Peter Messervy-Gross, ce nom ne te dit peut-être rien ! Et pourtant il a participé à une course à étapes de +160 kilomètres sur un lac gelé... en jean et en chaussures de ville !
On avait déjà Dingo traileur qui avait eu une petite péripétie le matin de sa course pour l'Ardennes Mega Trail ou encore François qui s'est rendu compte qu'il avait oublié ses semelles pour le Trail des Hobbits et bien sûr, on a tous oublié au moins une fois les fameuses épingles pour accrocher le dossard !
Peter Messervy-Gross a mis la barre encore bien plus haut !
Ce britannique, originaire de Nouvelle-Zélande et père de 3 enfants s'est inscrit à la Mongol 100, une course à étapes de 100 miles soit environ 160 km.
La Mongol 100 fait parti des Rat Race Bucket List Series.
La plus longue distance que Peter ait couru est le Marathon de Paris... La logistique est les paysages sont ce qui l'a poussé à s'inscrire.
Pendant cinq mois, lui et son pote Marcus Liddiard s’entraînent en essayant de reproduire les rudes conditions qu'ils vont endurer pendant la course.
Ils vont s'acheter des équipements pour explorateur. Il raconte au magazine Runner's World que c'est le genre d'équipement que les explorateurs portent lorsqu'ils conquièrent des terres inexplorées".

▶ **CONSIGNE A**
Recopiez le passage de l'article sur Peter Messervy-Gross qui s'ouvre sur les mots contenant « Peter Messervy-Gross, ce » et se clôt sur « environ 160 km. ».
▶ **CONSIGNE B**
Poursuivez l'article sur Peter Messervy-Gross et la Mongol 100 après sa dernière phrase.
Les données qui suivent n'ont aucun rôle dans ce travail.

▶ **DONNÉES FOURNIES**
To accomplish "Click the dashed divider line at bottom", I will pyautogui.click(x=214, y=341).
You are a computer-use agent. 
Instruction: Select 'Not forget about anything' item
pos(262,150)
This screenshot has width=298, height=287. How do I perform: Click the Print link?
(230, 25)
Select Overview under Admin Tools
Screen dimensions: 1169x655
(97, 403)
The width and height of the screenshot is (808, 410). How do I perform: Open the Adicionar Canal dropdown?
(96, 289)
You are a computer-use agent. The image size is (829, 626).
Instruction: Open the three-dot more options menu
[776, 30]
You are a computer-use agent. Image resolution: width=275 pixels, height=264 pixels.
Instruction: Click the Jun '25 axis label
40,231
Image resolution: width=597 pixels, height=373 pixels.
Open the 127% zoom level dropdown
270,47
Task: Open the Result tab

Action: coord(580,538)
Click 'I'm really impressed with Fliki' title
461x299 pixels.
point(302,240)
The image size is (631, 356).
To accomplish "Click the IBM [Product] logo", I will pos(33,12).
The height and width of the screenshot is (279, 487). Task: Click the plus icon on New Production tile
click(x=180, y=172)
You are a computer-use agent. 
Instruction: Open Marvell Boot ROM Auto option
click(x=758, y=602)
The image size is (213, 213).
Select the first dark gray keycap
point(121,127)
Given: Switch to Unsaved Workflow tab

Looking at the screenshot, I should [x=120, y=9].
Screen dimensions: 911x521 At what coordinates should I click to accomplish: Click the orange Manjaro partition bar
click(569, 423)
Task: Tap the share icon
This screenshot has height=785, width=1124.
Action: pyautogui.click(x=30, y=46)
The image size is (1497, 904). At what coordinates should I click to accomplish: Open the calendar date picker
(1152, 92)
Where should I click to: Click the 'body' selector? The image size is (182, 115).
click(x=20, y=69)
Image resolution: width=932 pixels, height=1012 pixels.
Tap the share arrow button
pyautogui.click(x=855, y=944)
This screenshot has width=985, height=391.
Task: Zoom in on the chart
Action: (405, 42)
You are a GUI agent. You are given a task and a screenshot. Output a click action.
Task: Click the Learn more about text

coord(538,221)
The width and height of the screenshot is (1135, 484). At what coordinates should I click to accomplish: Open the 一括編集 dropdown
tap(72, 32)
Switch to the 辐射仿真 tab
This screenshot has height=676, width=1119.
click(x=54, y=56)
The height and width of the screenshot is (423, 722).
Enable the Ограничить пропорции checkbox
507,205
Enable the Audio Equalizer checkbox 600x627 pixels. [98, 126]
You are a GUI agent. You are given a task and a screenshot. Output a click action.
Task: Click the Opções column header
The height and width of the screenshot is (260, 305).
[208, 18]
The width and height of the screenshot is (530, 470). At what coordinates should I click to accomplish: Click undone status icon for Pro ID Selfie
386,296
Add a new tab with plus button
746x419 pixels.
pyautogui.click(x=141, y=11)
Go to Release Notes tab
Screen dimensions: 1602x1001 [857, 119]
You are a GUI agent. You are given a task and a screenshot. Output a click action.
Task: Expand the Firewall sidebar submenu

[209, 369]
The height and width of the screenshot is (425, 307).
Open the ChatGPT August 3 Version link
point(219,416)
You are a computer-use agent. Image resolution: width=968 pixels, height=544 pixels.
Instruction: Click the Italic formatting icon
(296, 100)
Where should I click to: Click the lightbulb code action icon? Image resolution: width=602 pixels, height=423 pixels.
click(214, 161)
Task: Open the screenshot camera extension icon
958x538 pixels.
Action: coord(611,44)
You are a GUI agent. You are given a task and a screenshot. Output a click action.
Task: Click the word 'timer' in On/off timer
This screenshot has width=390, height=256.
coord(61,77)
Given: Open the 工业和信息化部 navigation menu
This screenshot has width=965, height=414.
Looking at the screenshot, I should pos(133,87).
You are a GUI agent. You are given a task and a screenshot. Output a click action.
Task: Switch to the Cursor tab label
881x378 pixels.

▶ **RÉSULTAT A**
Peter Messervy-Gross, ce nom ne te dit peut-être rien ! Et pourtant il a participé à une course à étapes de +160 kilomètres sur un lac gelé... en jean et en chaussures de ville !
On avait déjà Dingo traileur qui avait eu une petite péripétie le matin de sa course pour l'Ardennes Mega Trail ou encore François qui s'est rendu compte qu'il avait oublié ses semelles pour le Trail des Hobbits et bien sûr, on a tous oublié au moins une fois les fameuses épingles pour accrocher le dossard !
Peter Messervy-Gross a mis la barre encore bien plus haut !
Ce britannique, originaire de Nouvelle-Zélande et père de 3 enfants s'est inscrit à la Mongol 100, une course à étapes de 100 miles soit environ 160 km.

▶ **RÉSULTAT B**
Il pousse le détail jusqu'à se laisser pousser la barbe pour se préserver au maximum des températures fortement négatives.
En effet, parcourir plus de 160km sur un lac gelé avec des températures pouvant descendre sous les -40°, ne s'improvise pas et nécessite un équipement spécifique ! Ce n'est pas en emportant ta paire de gants, de grosses chaussettes, une doudoune et un bon bonnet que tu vas t'en sortir !
Le lac Khövsgöl Nuur, avec ses 2760 kilomètres carrés, est le plus grand lac d'eau douce de Mongolie.
C'est un lac vieux de plus de 2 millions d'années ! Il fait partie des 17 lacs les plus anciens au monde.
En hiver, il gèle totalement. L'étendue d'eau laisse donc place à une immense patinoire, propice à la Mongol 100.
Peter fait donc ses valises pour la Mongolie en préparant méticuleusement son matériel.
Sa valise bien préparée, il embarque pour son vol en direction de la Mongolie depuis Heathrow à Londres.
Mais lorsqu'il atterri à Oulan-Bator, la capitale de la Mongolie, impossible de remettre la main sur sa valise : la compagnie aérienne a perdu tous ses bagages lors de l'escale à Moscou...
Quatre autres voyageurs, également participants à la course sont dans le même cas que lui.
On leur assure à tous qu'il ne faut pas s'inquiéter, que ça se produit assez souvent et que leurs bagages arriveront le lendemain.
Pour la première nuit sur le sol mongolien, un camp est installé sur le lac.
Il se rassure en se disant qu'il a encore deux jours pour récupérer ses bagages et reste donc confiant.
Le lendemain, bonne nouvelle ! Des bagages arrivent. Les autres participants récupèrent leurs équipements... mais pas Peter dont les sacs restent introuvables !
Déception pour pour lui, mais il garde toujours l'espoir de revoir ses bagages le lendemain.
Le lendemain, mauvaise nouvelle, toujours pas de sac à l'horizon...
Dans un cas pareil, la veille du départ pour une course à étapes comme celle de la Mongol 100, n'importe qui aurait annulé sa participation.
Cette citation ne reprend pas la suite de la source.